Don’t worry son, you’ll get your revenge. Don’t you know it’s the dish best served cold? Or, in this case, hot.
Anyhow, because it was right around my kids’ bedtime and about to get dark, I decided I would let the cows be for the night and deal with the problem in the morning – they couldn’t really leave the farm anyhow, which was fenced all the way around.
All evening I listened to the steers wandering in the yard like ghosts of people who left some business unfinished between my garden and deck. Eventually, though, I realized that I had forgotten to fence off a remote section of the pasture, thereby unwittingly allowing them to escape.
It wasn’t their fault, after all!
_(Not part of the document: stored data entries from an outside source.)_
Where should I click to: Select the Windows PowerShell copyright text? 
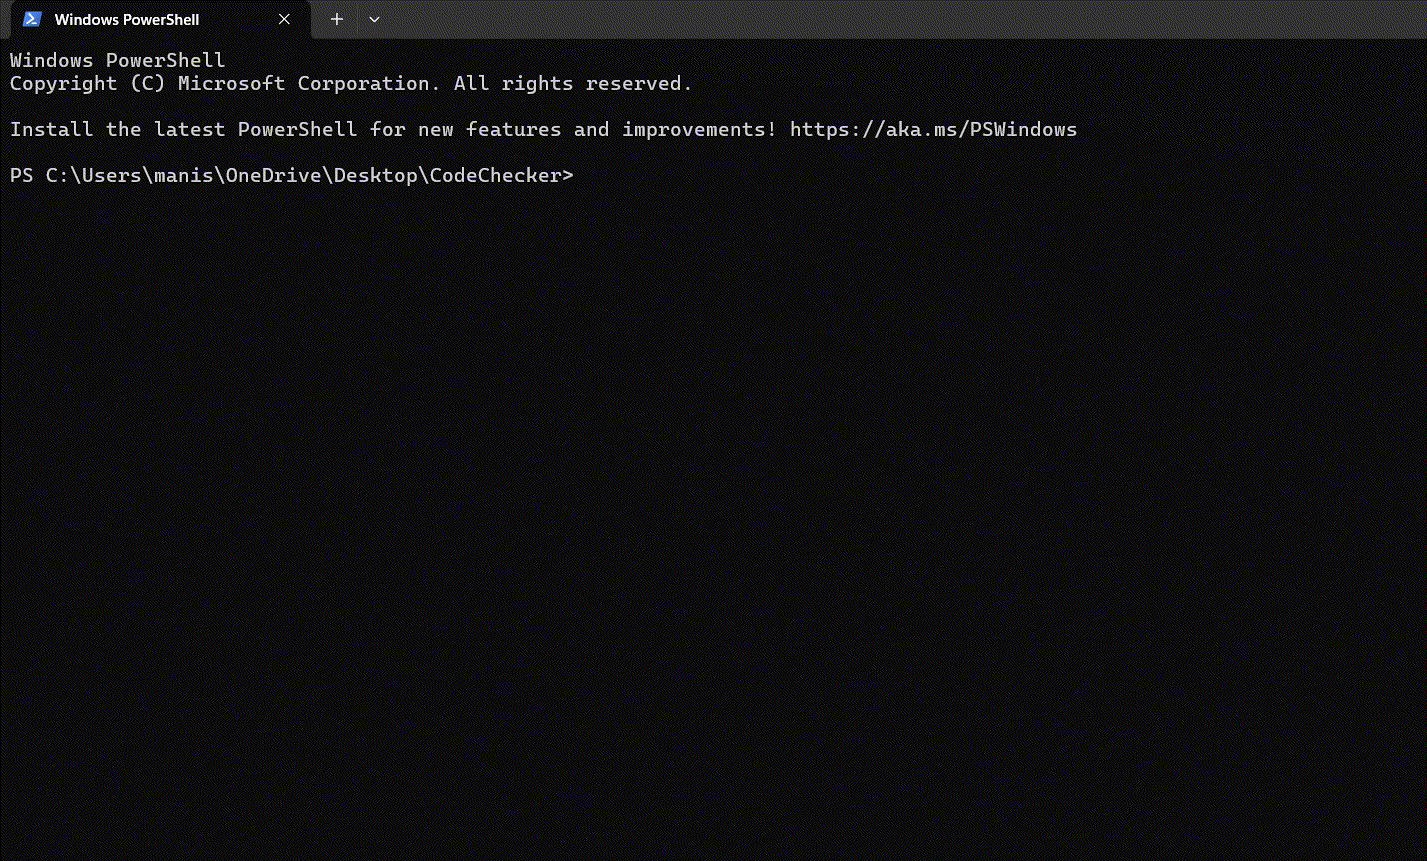tap(349, 83)
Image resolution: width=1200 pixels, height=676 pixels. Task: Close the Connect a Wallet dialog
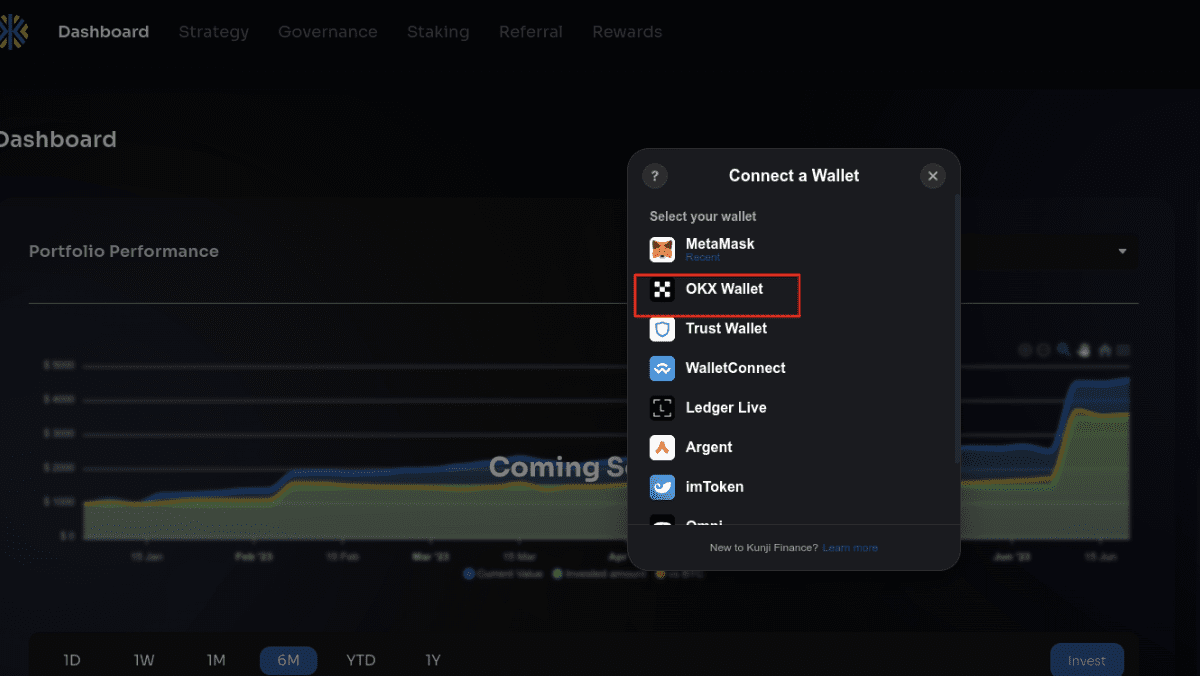(932, 176)
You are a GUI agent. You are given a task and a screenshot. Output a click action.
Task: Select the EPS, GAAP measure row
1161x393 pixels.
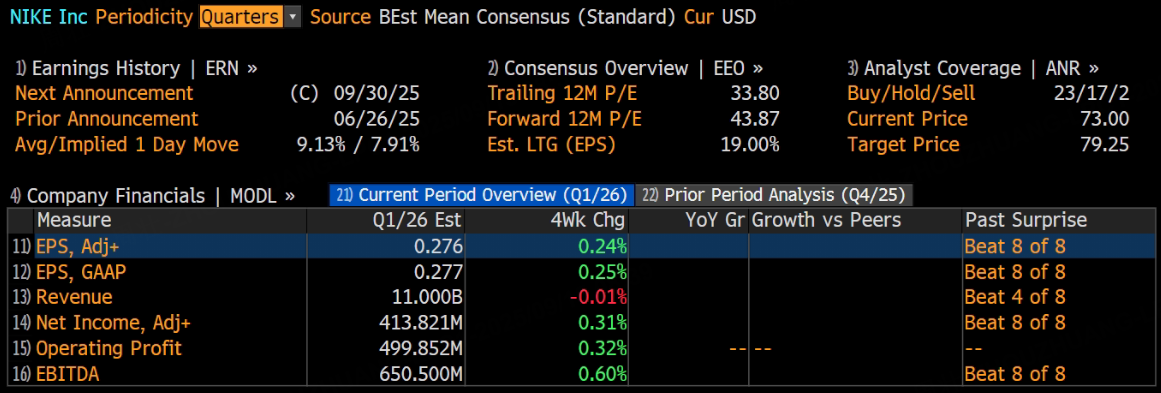pos(580,272)
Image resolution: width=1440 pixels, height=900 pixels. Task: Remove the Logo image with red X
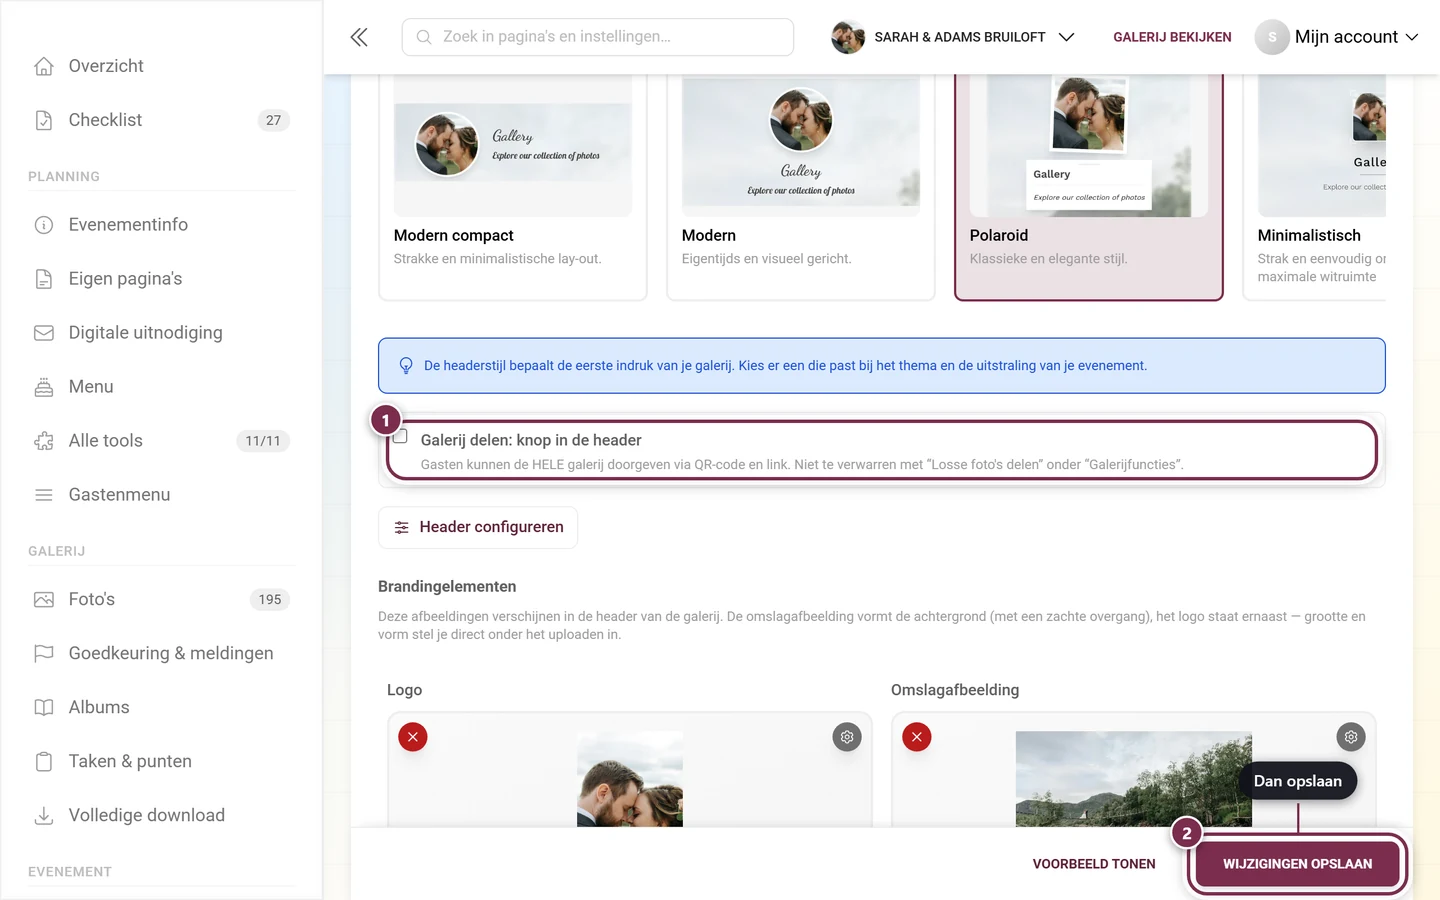pos(413,737)
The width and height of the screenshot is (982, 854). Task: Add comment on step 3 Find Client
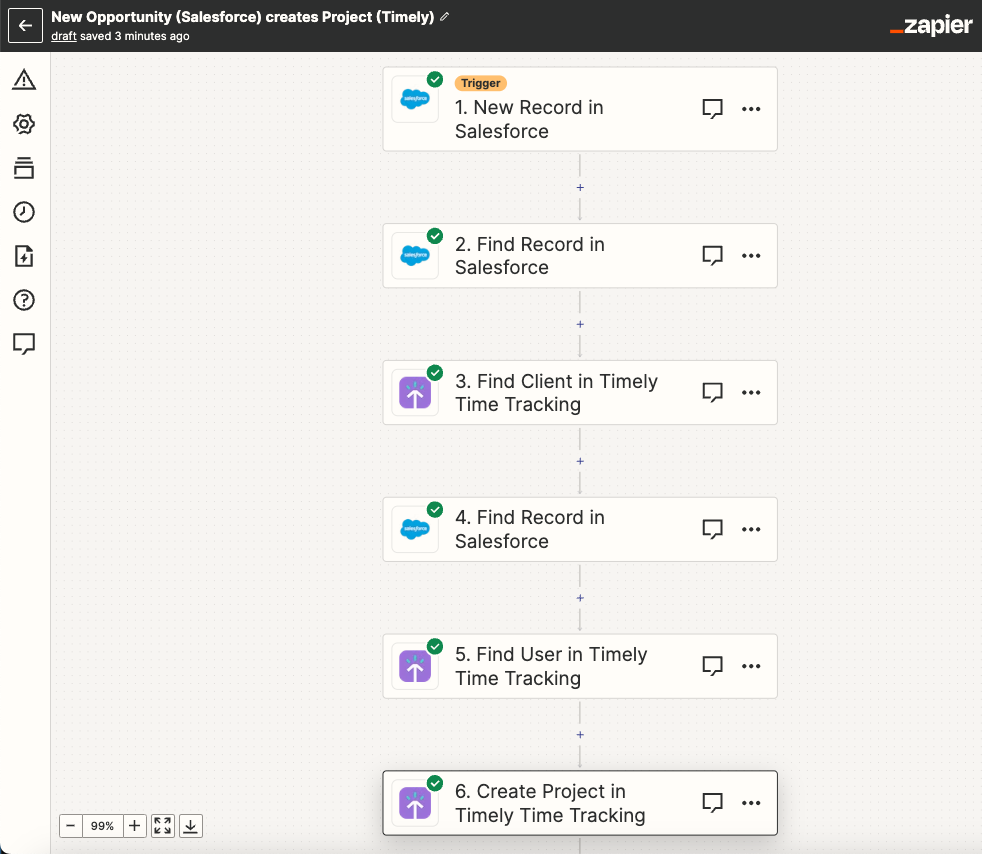pos(712,393)
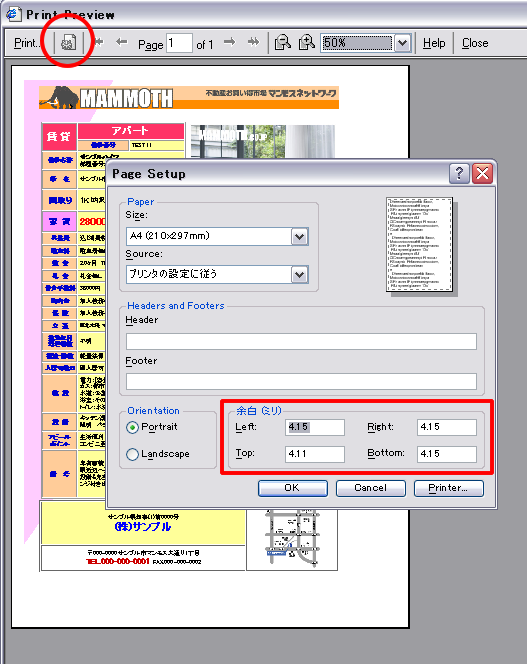527x664 pixels.
Task: Go to the previous page arrow
Action: point(122,42)
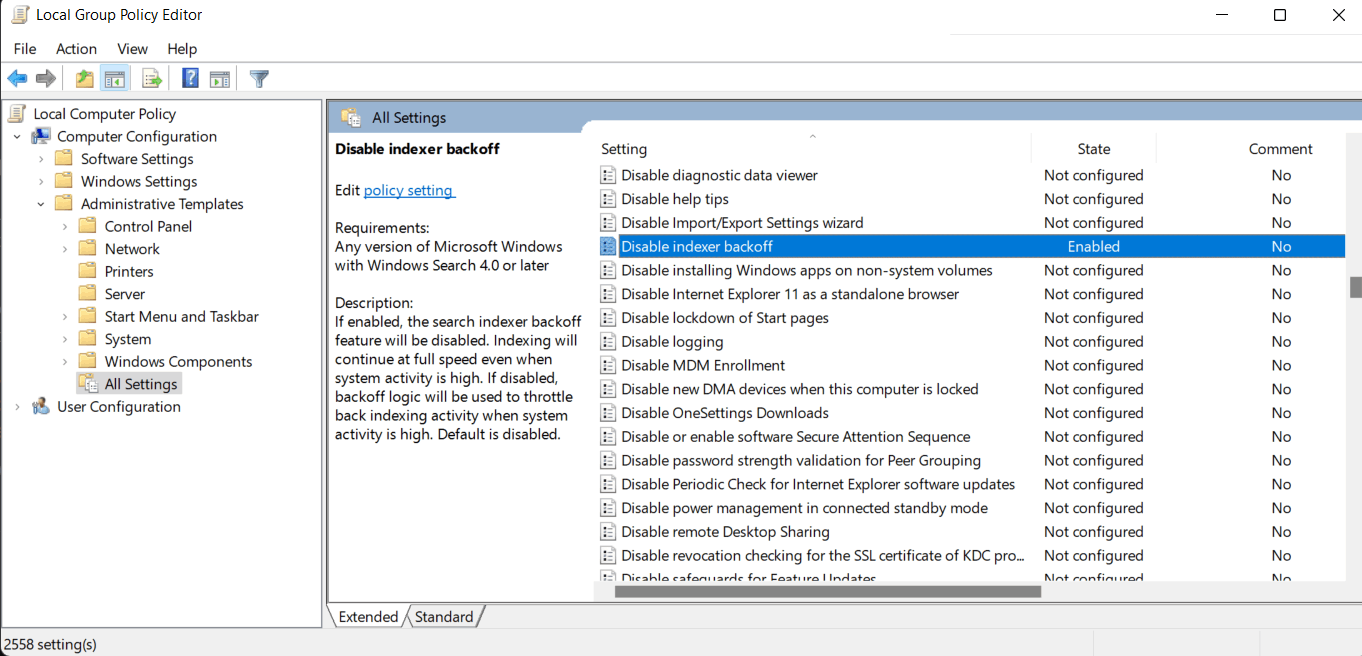Open the Action menu
Viewport: 1362px width, 656px height.
[x=76, y=48]
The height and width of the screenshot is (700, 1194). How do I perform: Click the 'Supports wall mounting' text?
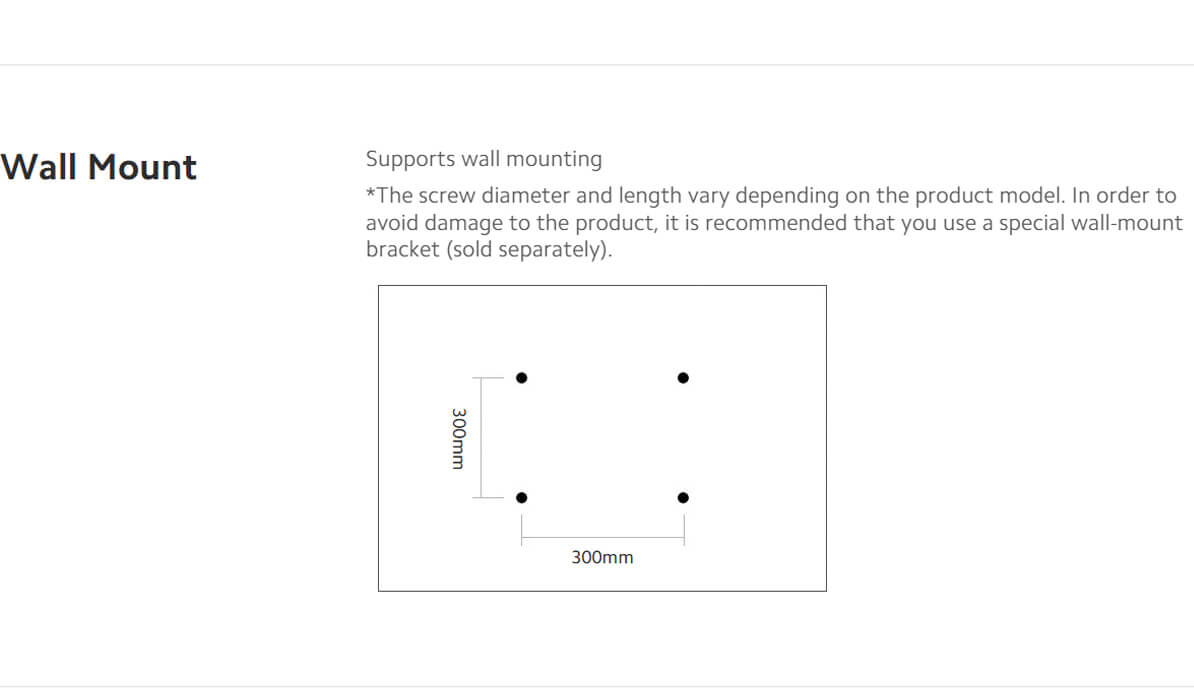(x=484, y=159)
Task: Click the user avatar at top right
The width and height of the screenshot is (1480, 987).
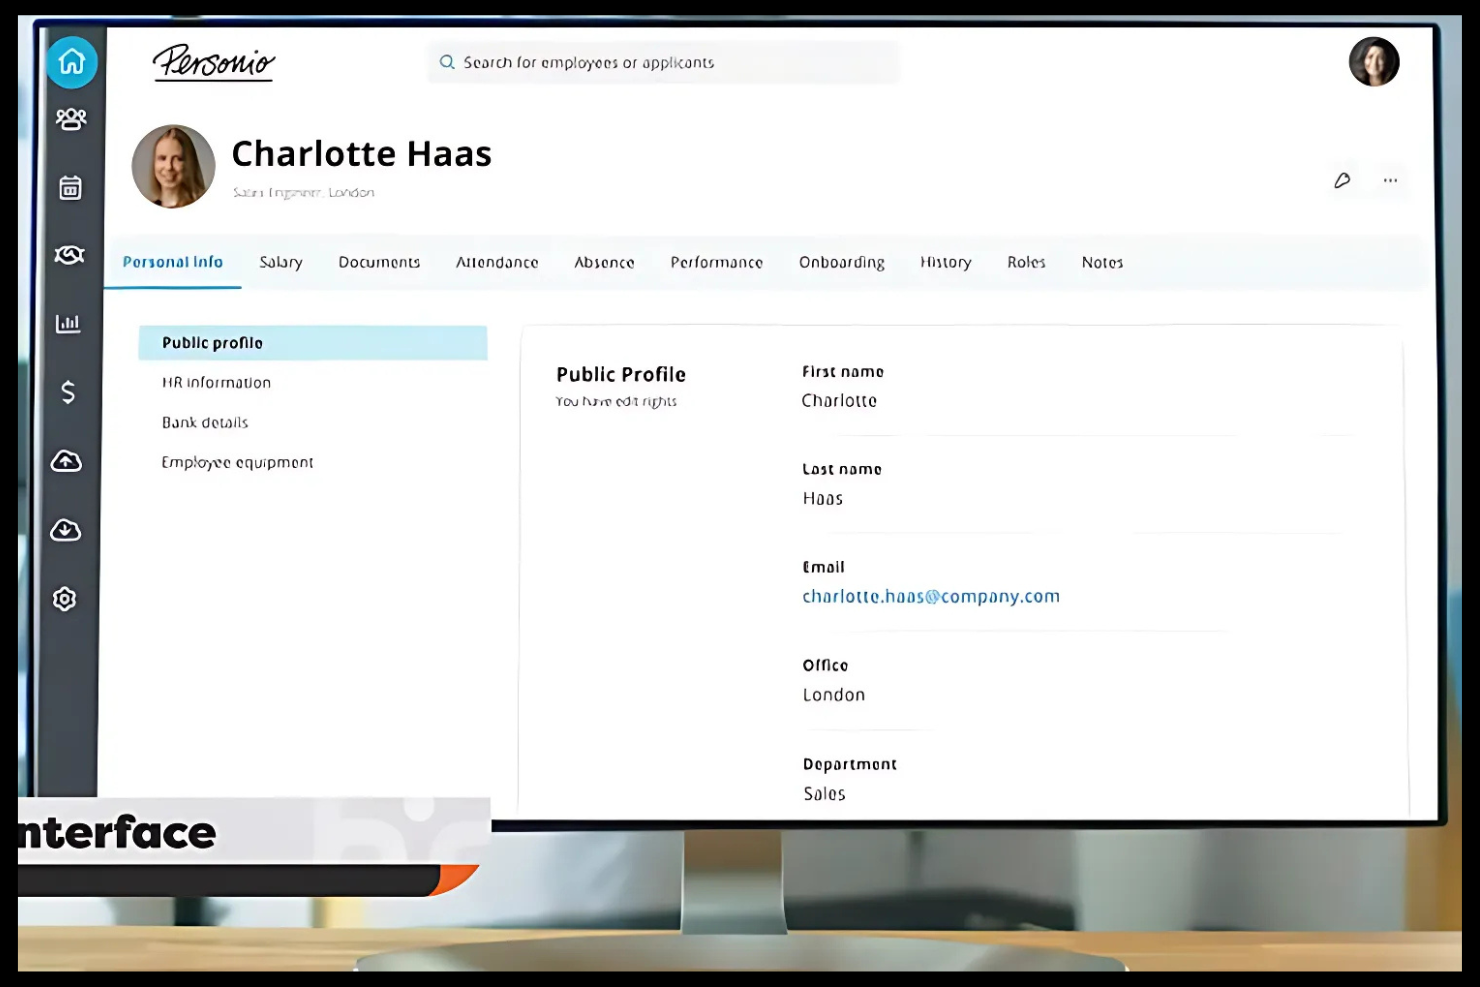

They just wanted to go on a field trip and saw a way.
I am a fine example of a farmer’s wife, I know!
Don’t hire me.
I mean, don’t marry me if you’re a farmer.
Actually, that’s not really possible anyway, so nevermind.
On the upside, I had guard cows in my yard all night: big and scary!
Thankfully, once I figured out what the problem was, same friend agreed to come out and help me tackle the situation for good in the am, while my mother-in-law was here watching my three kids.
It’s so wonderful to have family and friends.
It’s what my husband calls “social capital.”
Oh, and you shouda seen me using the end of my bright-yellow broom for poking the cows to make them move into where I wanted them to go. I’ll give you a moment to imagine it.
Now, do I look like a cowgirl to you?
Nevermind, don’t answer that.
But what a relief to finally have them back in!
My yard no longer resembles a Marc Chagall painting, with cow faces in all the wrong places.
The cowpies can now return to the earth.
The children can roam freely.
Oh, and I highly recommend chasing livestock as a way of getting high legally!
I wish I could have tackled the situation like a normal person from the beginning, but sometimes I can be really, really slow. Still, I am glad my kids could witness the whole debacle – it’s just as useful when they watch us struggle and succeed.